During the past year, we at Gradle have been gradually ramping up our efforts to mitigate the risks associated with supply chain attacks. In the context of the Plugin Portal, our main objectives were:

  • stronger enforcement of plugin domain ownership
  • preventing plugin code dependencies from shadowing other, “real” dependencies of builds

When a new plugin is published on the Gradle Plugin Portal it goes through a manual review process. This usually happens only for the initial version. A Gradle engineer inspects the metadata and decides whether to publish it to the portal or request changes to it.

To give you a better understanding of what kind of sanity checks the engineer is doing, here are some examples:

  • Is the plugin being published to misleading GAV (group, artifact, version) coordinates?
  • Does the publishing user belong to the organization owning the plugin?
  • Does the plugin have a clear and useful description?
  • Does the plugin have the right tags?
  • Is the link to the documentation valid and accessible?

Even though this approach has been working pretty well, it unnecessarily increases the time it takes to provide feedback to plugin authors, either to fix problems they might have or to get their plugins published on the Portal. The manual aspect also meant that human errors were still possible.

Full Automation #

We have decided to automate most of the approval checks as part of the plugin publication process. Publishing will now fail if any of the checks are unsuccessful and the approval process won’t even start. This provides immediate feedback to the plugin author if any obvious issues are present, instead of the current need to spend time waiting upon a manual review (and rejection).

Most of the checks are run on the server side, so the set of conditions that can be verified is pretty extensive. One of the effects of server-side checking is that these checks will be performed regardless of which version of the Plugin Publishing Plugin the author is using.
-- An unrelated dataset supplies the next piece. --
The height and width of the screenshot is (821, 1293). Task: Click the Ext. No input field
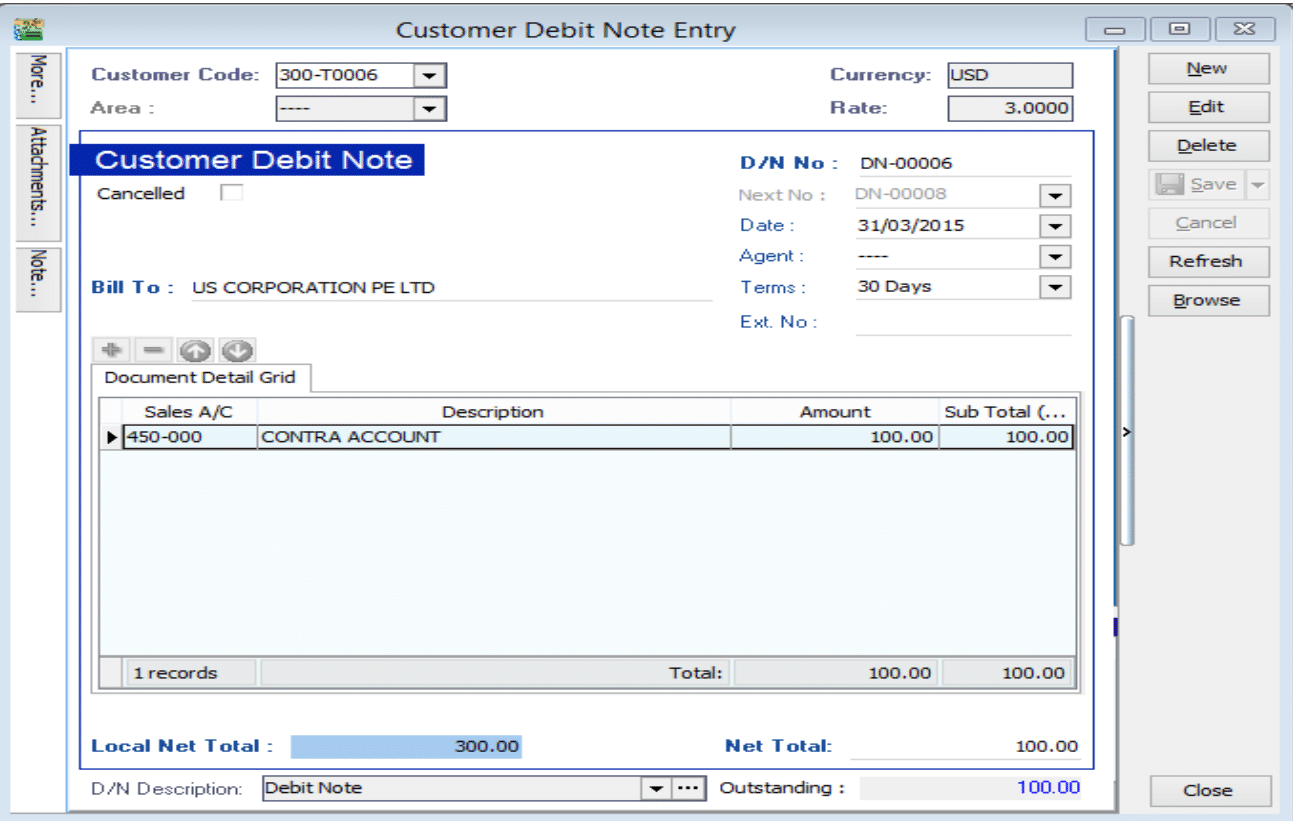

We understand that having publications refused by automatic checks might create a bit of frustration at first, but we would like to emphasize that the criteria for accepting plugins remain the same. Any plugin automatically rejected now would have been refused anyway during the previous manual approval process but after a longer delay. By providing immediate feedback, plugin authors can fix issues with plugin approval while the code is still fresh in the heads, instead of picking things up again later.

Moreover, the checking process attempts to provide comprehensive messages about all the problems it finds, not just the first one it comes across, so the number of retries should be minimal.

We have also added a Troubleshooting Guide to the plugin publication documentation, to help solve the most frequent problems.

Exceptions #

While the automation is extensive, not all plugin approval checks are safe to do in this manner. Some things will always require human judgment. We hope that, even though these changes do not remove the need for a manual approval process, they should greatly increase the number of plugins that can be approved without requiring further change. This should help plugin authors successfully publish much more quickly.

One further thing to note is that most of the automated checks still only run on the initial version of plugins, so publishing updates to plugins should remain as simple as it has been until now.